* [Data in this exercise]:
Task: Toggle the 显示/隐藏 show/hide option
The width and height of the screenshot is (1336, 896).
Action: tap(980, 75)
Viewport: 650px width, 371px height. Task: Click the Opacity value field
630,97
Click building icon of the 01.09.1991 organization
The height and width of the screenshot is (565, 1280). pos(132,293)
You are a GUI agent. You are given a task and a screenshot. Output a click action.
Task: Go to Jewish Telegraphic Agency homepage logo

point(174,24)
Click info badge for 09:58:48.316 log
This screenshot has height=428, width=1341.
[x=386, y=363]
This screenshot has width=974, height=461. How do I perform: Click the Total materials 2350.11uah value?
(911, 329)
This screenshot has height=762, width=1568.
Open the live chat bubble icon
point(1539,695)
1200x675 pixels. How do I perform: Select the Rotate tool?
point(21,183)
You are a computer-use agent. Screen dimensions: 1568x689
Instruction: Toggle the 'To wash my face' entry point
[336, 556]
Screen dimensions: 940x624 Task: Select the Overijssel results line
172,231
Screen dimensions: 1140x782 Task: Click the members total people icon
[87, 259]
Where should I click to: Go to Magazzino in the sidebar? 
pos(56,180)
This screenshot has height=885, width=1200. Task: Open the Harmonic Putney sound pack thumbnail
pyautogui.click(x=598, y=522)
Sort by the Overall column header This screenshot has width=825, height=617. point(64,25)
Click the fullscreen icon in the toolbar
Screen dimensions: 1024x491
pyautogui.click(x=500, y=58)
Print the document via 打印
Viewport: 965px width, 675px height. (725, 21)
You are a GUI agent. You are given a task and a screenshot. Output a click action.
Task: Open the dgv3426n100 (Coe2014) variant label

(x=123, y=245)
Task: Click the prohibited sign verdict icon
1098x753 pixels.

* [What is being asked]: Give the records above again, swapping "Screen dimensions" for "Display size" wherever it occurs and changing nothing else.

* [Correct response]:
Task: Toggle the 显示/隐藏 show/hide option
The width and height of the screenshot is (1336, 896).
Action: tap(980, 75)
Viewport: 650px width, 371px height. Task: Click the Opacity value field
630,97
Click building icon of the 01.09.1991 organization
The height and width of the screenshot is (565, 1280). pos(132,293)
You are a GUI agent. You are given a task and a screenshot. Output a click action.
Task: Go to Jewish Telegraphic Agency homepage logo

point(174,24)
Click info badge for 09:58:48.316 log
This screenshot has height=428, width=1341.
[x=386, y=363]
This screenshot has width=974, height=461. How do I perform: Click the Total materials 2350.11uah value?
(911, 329)
This screenshot has height=762, width=1568.
Open the live chat bubble icon
point(1539,695)
1200x675 pixels. How do I perform: Select the Rotate tool?
point(21,183)
You are a computer-use agent. Display size: 1568x689
Instruction: Toggle the 'To wash my face' entry point
[336, 556]
Display size: 940x624 Task: Select the Overijssel results line
172,231
Display size: 1140x782 Task: Click the members total people icon
[87, 259]
Where should I click to: Go to Magazzino in the sidebar? 
pos(56,180)
This screenshot has height=885, width=1200. Task: Open the Harmonic Putney sound pack thumbnail
pyautogui.click(x=598, y=522)
Sort by the Overall column header This screenshot has width=825, height=617. point(64,25)
Click the fullscreen icon in the toolbar
Display size: 1024x491
pyautogui.click(x=500, y=58)
Print the document via 打印
Viewport: 965px width, 675px height. (725, 21)
You are a GUI agent. You are given a task and a screenshot. Output a click action.
Task: Open the dgv3426n100 (Coe2014) variant label

(x=123, y=245)
Task: Click the prohibited sign verdict icon
1098x753 pixels.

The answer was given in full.